Vilifié par certains, défendu par d’autres et mal compris par beaucoup, «l’accord Mercosur» est un sujet passionné de nos jours dans les fermes de l’Union européenne et surtout en France.
La Commission européenne vient de le signer, au grand désarroi des agriculteurs et des éleveurs français, qui s’opposent à cet accord ambitieux et complexe qui est en cours de négociation depuis 25 ans. Notre journaliste Julián López a voyagé à travers les fermes et les vignobles français pour découvrir que, dans le puissant secteur de la nourriture française, les opinions sont assez divisées.
Le marché commun du Sud – Mercosur – et l’UE ont convenu de faire du commerce des marchandises appliquant des tarifs réduits ou pas. S’il est ratifié, cela créera un marché de quelque 800 millions de personnes, ce qui en fait l’une des plus grandes zones de libre-échange au monde. Il éliminera plus de 90% des tarifs entre le Brésil, l’Argentine, le Paraguay, l’Uruguay et les 27 pays de l’UE.
L’Allemagne et l’Espagne soutiennent l’accord. L’Italie a envoyé des signaux mixtes.
La Pologne et, en particulier, la France est fermement contre. Leurs agriculteurs disent que les producteurs de Mercosur ne seront pas soumis aux normes européennes et aux coûts de main-d’œuvre, ni à sa stricte réglementation des pesticides et à l’utilisation des hormones et des antibiotiques chez les animaux. Ils affirment également que l’accord sape les consommateurs et menace la durabilité des fermes de l’UE.
43 ans, Pierre-Marie Delangle se définit comme un « producteur local ». Sa ferme dans le centre de la France emploie 6 personnes. Il engendre des poulets, des moutons et environ 250 vaches laitières et de boeuf. Il estime que l’accord le forcera à réduire les prix jusqu’à 30%, compromettant ainsi son entreprise.
«Il existe de nombreux autres accords de libre-échange en cours de négociation ou qui ont déjà été signés entre l’Europe et de nombreux pays: les États-Unis, le Canada, le Maroc, le Chili et également la Nouvelle-Zélande. Nous trouvons aberrants que tous ces traités incluent des produits agricoles, qui semblent Pour être simplement utilisé comme puce de négociation contre les produits industriels », explique M. Delangle.

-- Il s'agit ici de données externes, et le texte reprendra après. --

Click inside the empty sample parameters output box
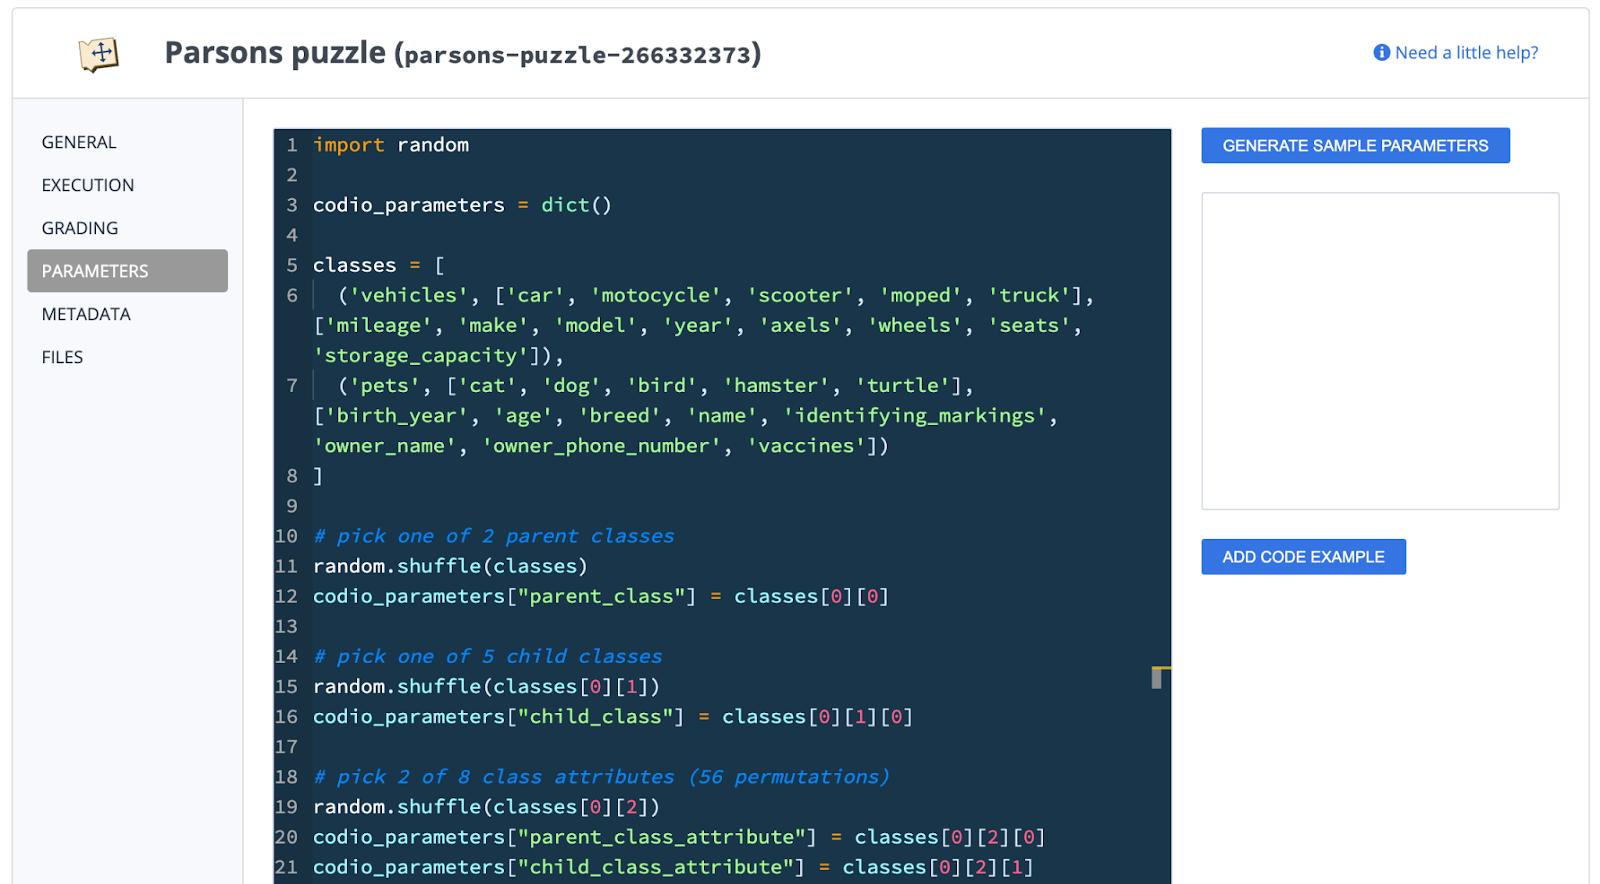 coord(1379,351)
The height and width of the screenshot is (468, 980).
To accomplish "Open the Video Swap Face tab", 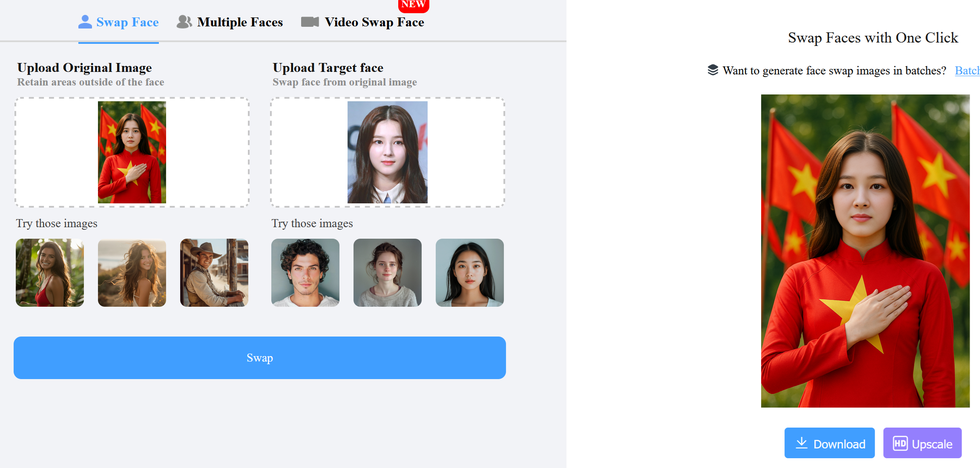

500 kilomètres au sud, l’accord est considéré très différemment par Jean-Marie Fabre, président des Winegrowers indépendants de la France. Sa propriété vignoble couvre 15 hectares et emploie 4 personnes. 30% du vin produit est exporté. Les tarifs réduits et les marchés ouverts lui offrent une opportunité en or. «L’accord de Mercosur pose des difficultés pour d’autres secteurs agricoles, mais il permettra à l’industrie du vin à zéro tâches douanies, permettant à nos vins de pénétrer ces pays, par rapport aux tarifs d’aujourd’hui d’environ 27%. Pour le secteur du vin et des spiritueux, c’est un accord qui nous permettra d’obtenir des parts de marché et d’être compétitives « , explique M. Fabre.
Selon la Commission, l’accord devrait permettre aux entreprises de l’UE de plus de 4 milliards d’euros par an en tarifs. La plupart des concessions tarifaires sont soumises à des quotas spécifiques pour protéger les consommateurs et les producteurs de l’UE, tandis que les pays du Mercosur se sont engagés à éliminer la déforestation illégale d’ici 2030.
Compte tenu du ralentissement économique de la Chine et de l’augmentation attendue des tarifs commerciaux américains, Elvire Fabry, un expert en géopolitique commerciale au Jacques Delors Institute, a déclaré que l’UE doit maintenant rechercher de nouveaux marchés pour ses exportations et combler ses lacunes stratégiques, en particulier dans les matières premières.
« Le Brésil et l’Argentine en particulier disposent de minéraux qui sont très importants pour toutes les technologies vertes et numériques vers lesquelles nous avons redirigé des programmes d’investissement et concevons une stratégie industrielle européenne », explique Mme Fabry. « Il s’agit de préserver notre accès à ces mines minérales critiques ».
La Commission européenne a proposé un soutien financier aux agriculteurs impactés négativement par l’accord commercial de l’UE-Mercosur – mais le filet de sécurité ne serait déclenché que dans le «pire des cas» et l’exécutif de l’UE dit qu’il ne sera pas nécessaire.
Le ballon est maintenant fermement entre les mains des États membres et du Conseil. Le Parlement européen doit également donner le feu vert final pour l’adoption réelle.